DIRECTIVE -> Reproduce the material below line for line, keeping every character and line break unchanged.
::::::::
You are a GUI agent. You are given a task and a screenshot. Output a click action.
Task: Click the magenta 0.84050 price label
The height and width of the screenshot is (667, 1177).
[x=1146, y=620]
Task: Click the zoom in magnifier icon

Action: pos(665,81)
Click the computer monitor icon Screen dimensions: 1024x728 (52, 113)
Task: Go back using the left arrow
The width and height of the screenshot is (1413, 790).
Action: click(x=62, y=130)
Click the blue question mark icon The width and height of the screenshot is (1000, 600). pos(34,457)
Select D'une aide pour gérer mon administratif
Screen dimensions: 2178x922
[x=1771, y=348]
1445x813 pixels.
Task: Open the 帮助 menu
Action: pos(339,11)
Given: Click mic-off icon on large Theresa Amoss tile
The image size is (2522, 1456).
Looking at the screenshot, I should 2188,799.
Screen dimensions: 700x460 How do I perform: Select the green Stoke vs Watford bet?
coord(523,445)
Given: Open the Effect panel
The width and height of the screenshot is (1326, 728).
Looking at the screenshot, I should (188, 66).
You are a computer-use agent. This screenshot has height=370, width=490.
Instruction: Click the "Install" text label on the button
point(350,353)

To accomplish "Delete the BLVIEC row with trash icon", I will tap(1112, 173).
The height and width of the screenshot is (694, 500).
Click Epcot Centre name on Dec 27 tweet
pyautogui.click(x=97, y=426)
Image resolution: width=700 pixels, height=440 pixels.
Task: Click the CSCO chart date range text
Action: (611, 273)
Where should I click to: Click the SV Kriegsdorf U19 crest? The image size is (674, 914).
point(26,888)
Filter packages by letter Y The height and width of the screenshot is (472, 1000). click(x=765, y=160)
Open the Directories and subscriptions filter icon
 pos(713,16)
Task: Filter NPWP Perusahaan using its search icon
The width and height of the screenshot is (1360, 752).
::::::::
FULL ANSWER ->
You are a GUI agent. You are given a task and a screenshot. Output a click action.
Task: Click the magenta 0.84050 price label
The height and width of the screenshot is (667, 1177).
[x=1146, y=620]
Task: Click the zoom in magnifier icon

Action: pos(665,81)
Click the computer monitor icon Screen dimensions: 1024x728 (52, 113)
Task: Go back using the left arrow
The width and height of the screenshot is (1413, 790).
Action: click(x=62, y=130)
Click the blue question mark icon The width and height of the screenshot is (1000, 600). pos(34,457)
Select D'une aide pour gérer mon administratif
Screen dimensions: 2178x922
[x=1771, y=348]
1445x813 pixels.
Task: Open the 帮助 menu
Action: pos(339,11)
Given: Click mic-off icon on large Theresa Amoss tile
The image size is (2522, 1456).
Looking at the screenshot, I should 2188,799.
Screen dimensions: 700x460 How do I perform: Select the green Stoke vs Watford bet?
coord(523,445)
Given: Open the Effect panel
The width and height of the screenshot is (1326, 728).
Looking at the screenshot, I should (188, 66).
You are a computer-use agent. This screenshot has height=370, width=490.
Instruction: Click the "Install" text label on the button
point(350,353)

To accomplish "Delete the BLVIEC row with trash icon", I will tap(1112, 173).
The height and width of the screenshot is (694, 500).
Click Epcot Centre name on Dec 27 tweet
pyautogui.click(x=97, y=426)
Image resolution: width=700 pixels, height=440 pixels.
Task: Click the CSCO chart date range text
Action: (611, 273)
Where should I click to: Click the SV Kriegsdorf U19 crest? The image size is (674, 914).
point(26,888)
Filter packages by letter Y The height and width of the screenshot is (472, 1000). click(x=765, y=160)
Open the Directories and subscriptions filter icon
 pos(713,16)
Task: Filter NPWP Perusahaan using its search icon
The width and height of the screenshot is (1360, 752).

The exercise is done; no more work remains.